Judge Regina Chu also made evidentiary rulings regarding testimony about Wright's criminal history. The trial is set to begin Nov. 30.
Potter shot and killed Wright during a traffic stop April 11 while attempting to arrest him. Prosecutors and the defense agree the 26-year veteran didn't intent to kill Wright, the judge wrote.
The state initially charged Potter with second-degree manslaughter, which requires a finding that she acted with "culpable negligence" in Wright's death. The defense was seeking to dismiss the more recent first-degree manslaughter charge, defined as "recklessly" causing Wright's death.
Potter was training officer Anthony Luckey when he pulled over Wright just before 2 p.m. April 11. Luckey told Wright he was stopped for an air freshener hanging from his rearview mirror and expired tabs. When Luckey ran a records check, he found an active arrest warrant for a gross misdemeanor weapons violation against Wright, Chu wrote.
According to body camera video, Luckey tried to arrest and put handcuffs on him, Wright spun away and got back in the car. Within seconds, Potter said, "I'll tase ya." But she drew her Glock 9mm handgun with her right hand and fired a single fatal shot at Wright. He gasped, "Ah, he shot me!" before the car accelerated and crashed into a tree.
Realizing her mistake, she sobbed hysterically and said "oh my God" at least 59 times, along with "I'm going to prison." She also stated she had grabbed the wrong gun, Chu's ruling said.
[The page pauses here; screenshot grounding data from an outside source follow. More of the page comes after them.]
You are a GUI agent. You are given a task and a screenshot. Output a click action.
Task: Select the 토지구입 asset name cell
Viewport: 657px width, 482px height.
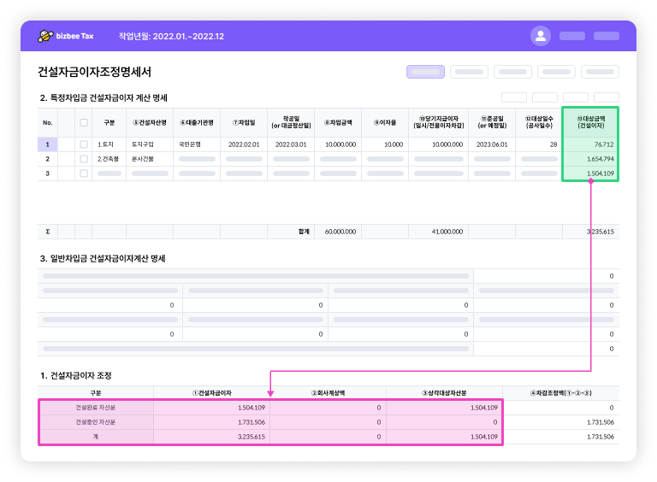coord(143,144)
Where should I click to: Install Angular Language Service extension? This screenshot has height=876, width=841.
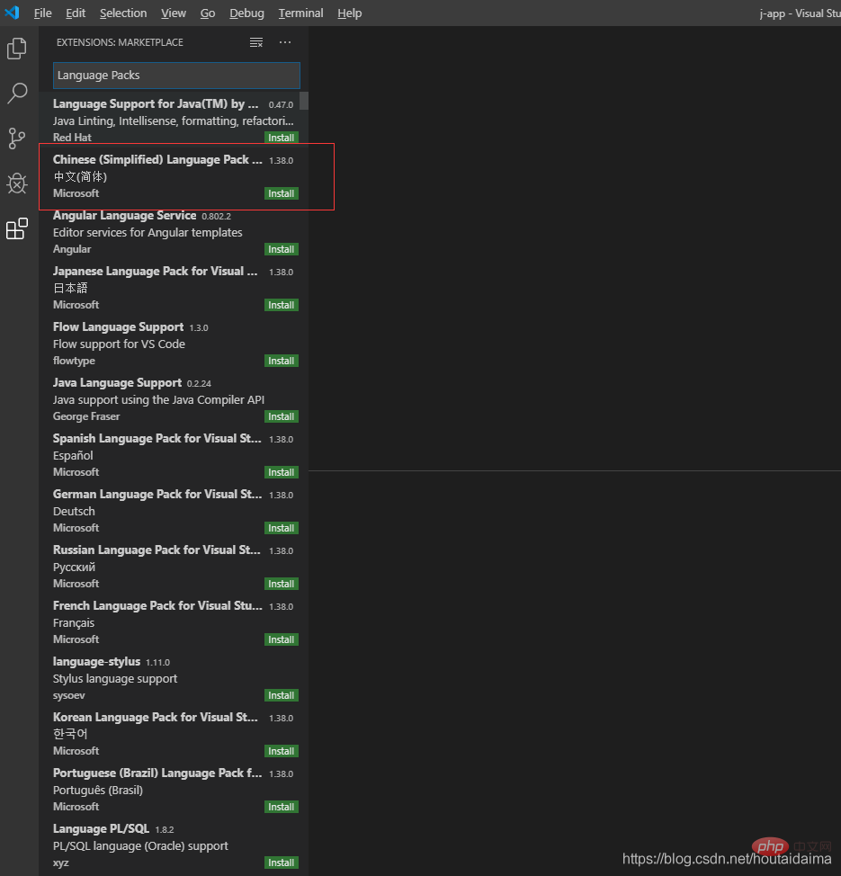(281, 249)
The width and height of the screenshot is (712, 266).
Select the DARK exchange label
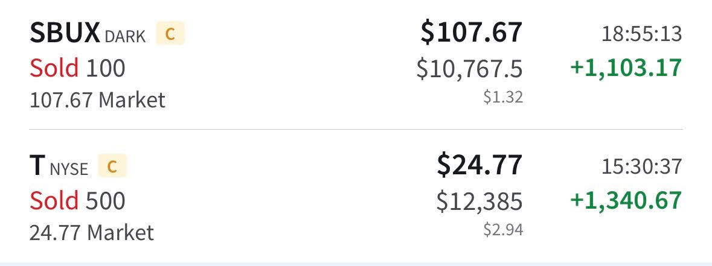point(126,36)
For a conviction on the first-degree charge, a jury would have to find Potter was aware of the risk of killing Wright and "made a conscious decision to act without regard" to the risk, Chu wrote.
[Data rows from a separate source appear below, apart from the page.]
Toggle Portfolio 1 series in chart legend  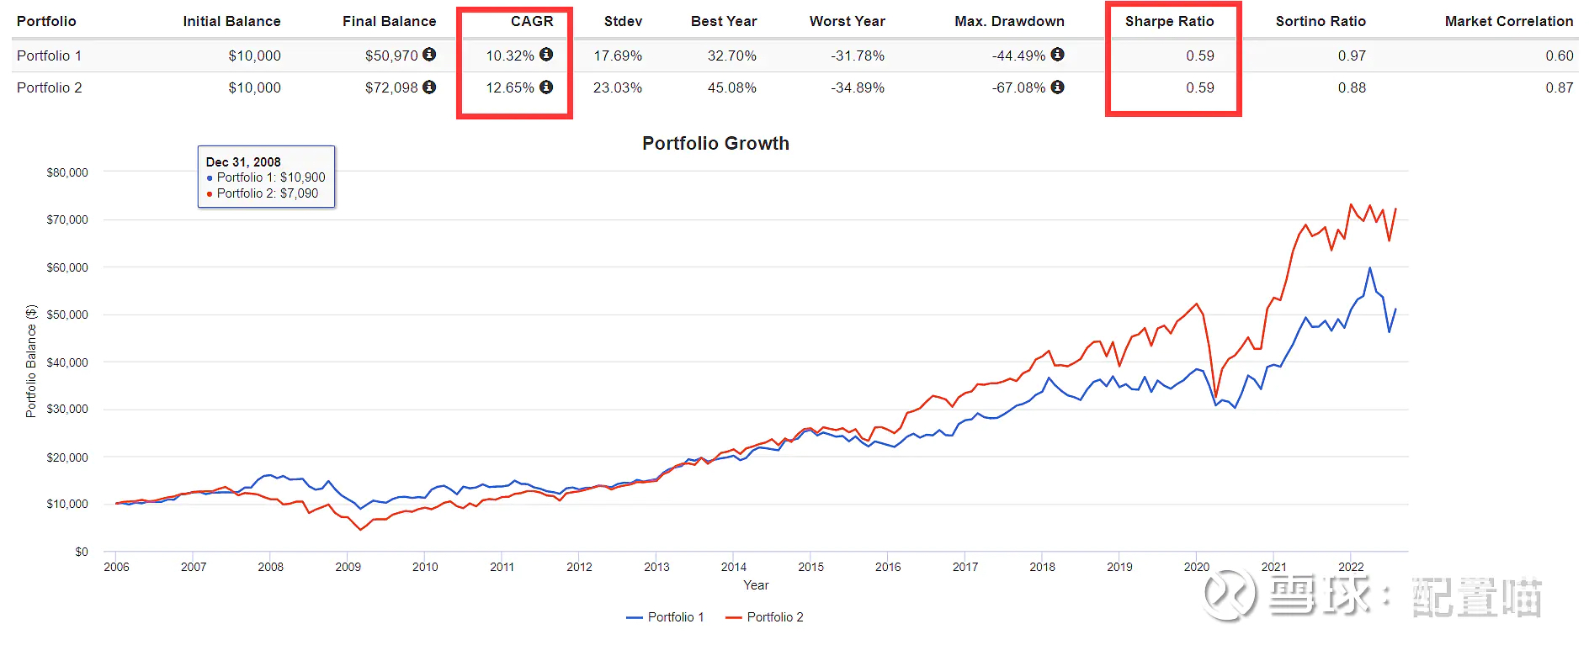tap(666, 617)
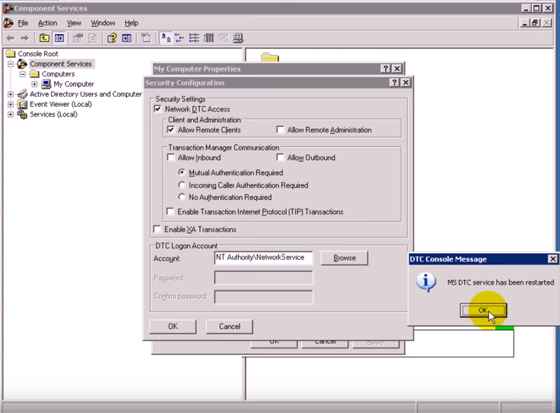This screenshot has width=560, height=413.
Task: Open the Action menu
Action: pyautogui.click(x=47, y=23)
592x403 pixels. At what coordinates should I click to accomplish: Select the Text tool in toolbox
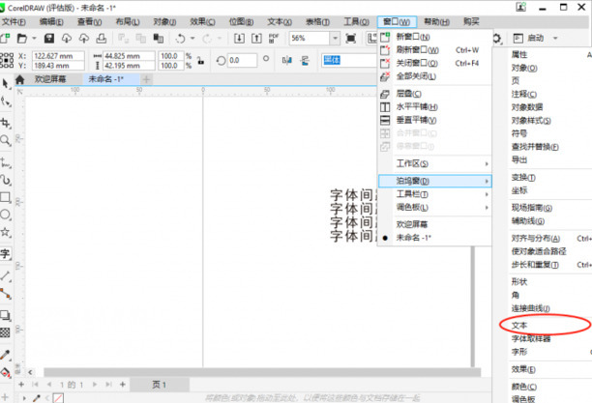(x=6, y=254)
In allowing the charge to remain, Chu said she only had to view the evidence in the light most favorable to the prosecution and make a finding of "probable cause," meaning it was more probable than not that a crime was committed. She noted that at trial the state will have a much higher burden of proving the crime beyond a reasonable doubt.
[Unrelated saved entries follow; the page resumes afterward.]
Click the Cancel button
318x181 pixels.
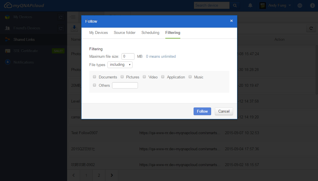pos(224,111)
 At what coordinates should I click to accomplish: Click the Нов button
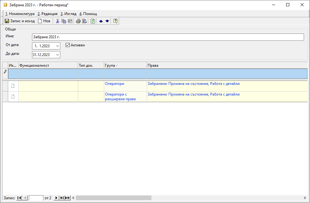[x=44, y=21]
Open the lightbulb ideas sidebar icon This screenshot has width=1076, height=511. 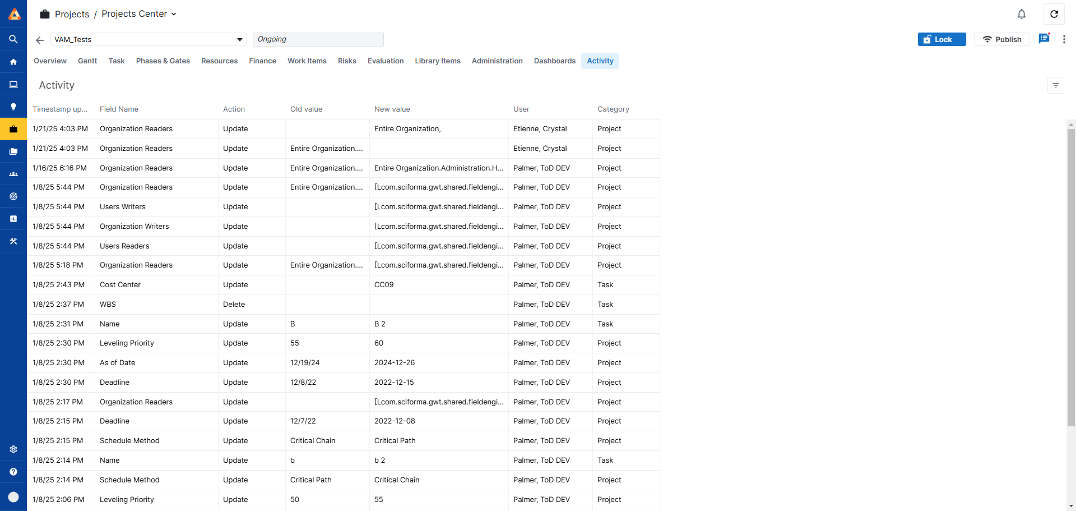tap(13, 107)
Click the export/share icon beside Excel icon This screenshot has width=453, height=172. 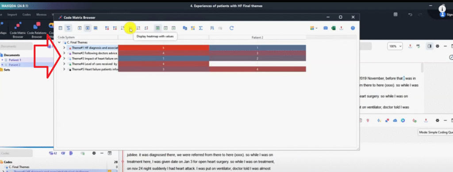coord(341,28)
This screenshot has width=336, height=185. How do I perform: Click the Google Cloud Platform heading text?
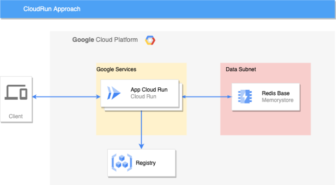105,40
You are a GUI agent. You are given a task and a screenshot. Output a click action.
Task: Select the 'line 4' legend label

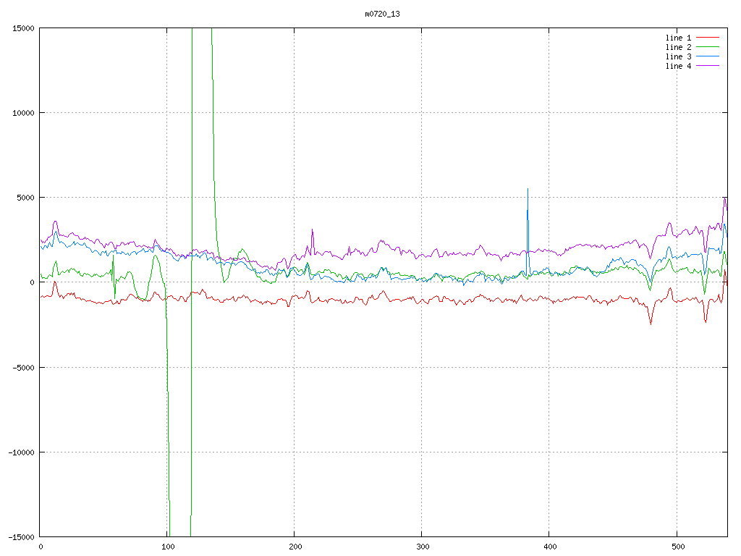pos(678,66)
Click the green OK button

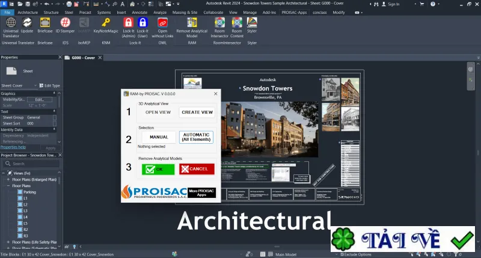coord(158,169)
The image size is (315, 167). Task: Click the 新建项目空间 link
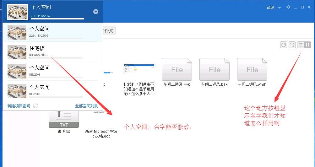19,106
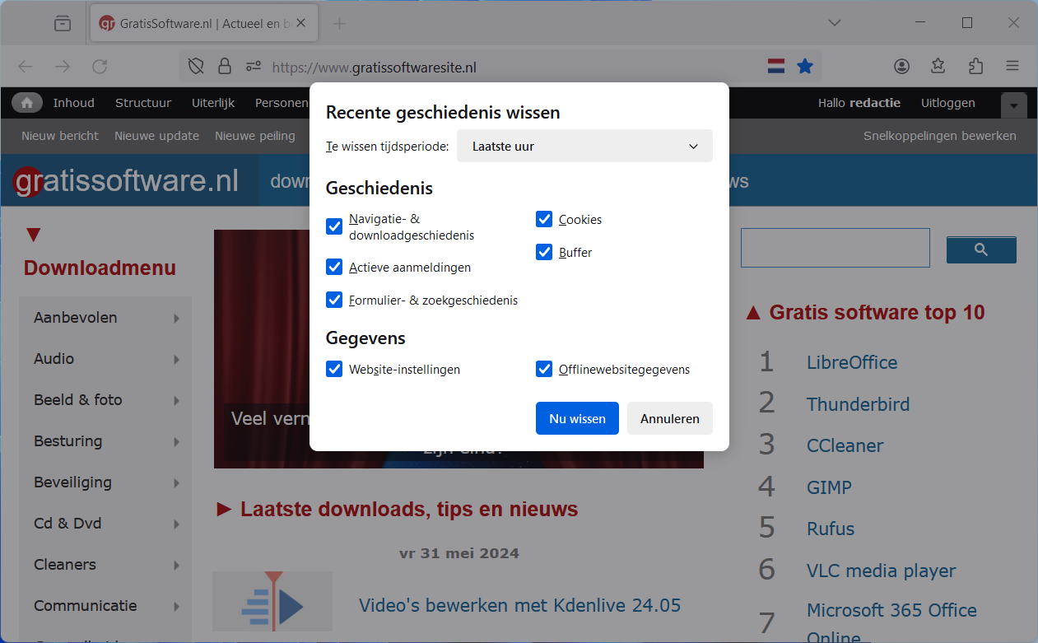1038x643 pixels.
Task: Open the Structuur admin menu
Action: (x=143, y=103)
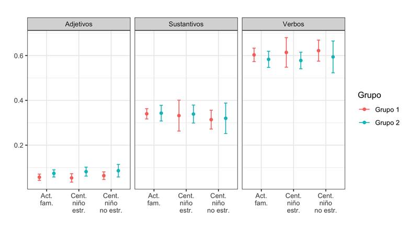Click the teal Cent. niño no estr. point in Verbos
This screenshot has height=228, width=408.
pyautogui.click(x=333, y=57)

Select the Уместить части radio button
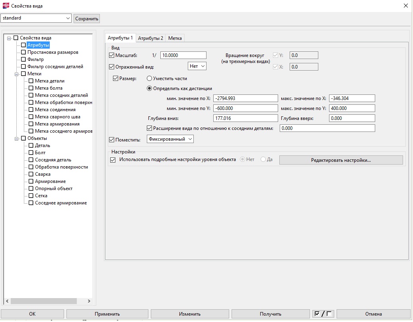click(x=150, y=79)
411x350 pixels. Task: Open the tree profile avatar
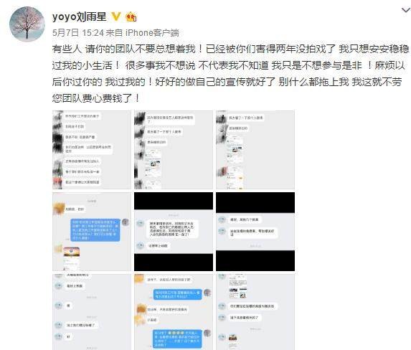[27, 24]
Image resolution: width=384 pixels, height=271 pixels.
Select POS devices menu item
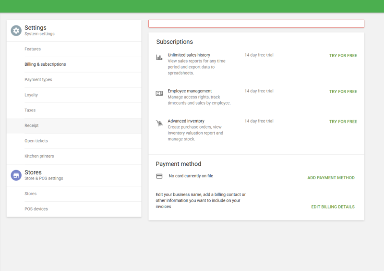pyautogui.click(x=36, y=209)
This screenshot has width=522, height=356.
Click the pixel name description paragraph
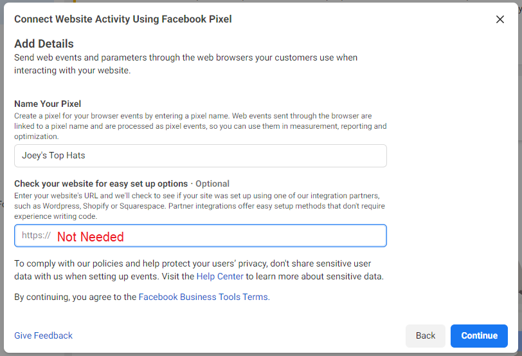point(200,126)
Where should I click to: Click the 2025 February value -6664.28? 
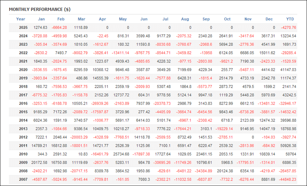point(59,28)
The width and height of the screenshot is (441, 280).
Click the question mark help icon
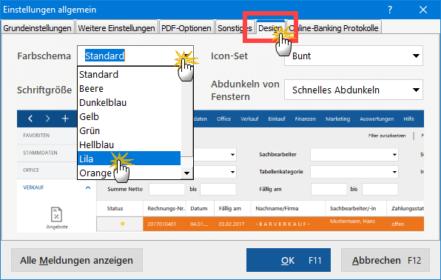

Chu found enough circumstantial evidence to support the charge going to trial.
The judge's ruling noted that Potter had drawn the Glock from the right side of her belt when her Taser was on the left side. Chu said Potter had "disregarded" her training and experience.
On the evidentiary matters, Chu ruled that Wright's criminal record and allegations, including that he shot someone in the head, was a member of a street gang, assaulted and robbed a man in March and was subject to restraining orders, may only be admissible if Potter was aware of any prior conduct of Wright.
If Potter was aware of Wright's previous conduct, it's "admissible and relevant to explain her actions and approach toward Wright," Chu wrote.
Wright's death prompted days of unrest in Brooklyn Center. Prosecutors sought to exclude evidence of witnesses having attended those demonstrations. Chu denied the request, saying, "Such evidence is admissible to show bias."
A spokesman for Minnesota Attorney General Keith Ellison, whose office is prosecuting the case, did not respond to a request for comment. Defense attorney Earl Gray declined to comment.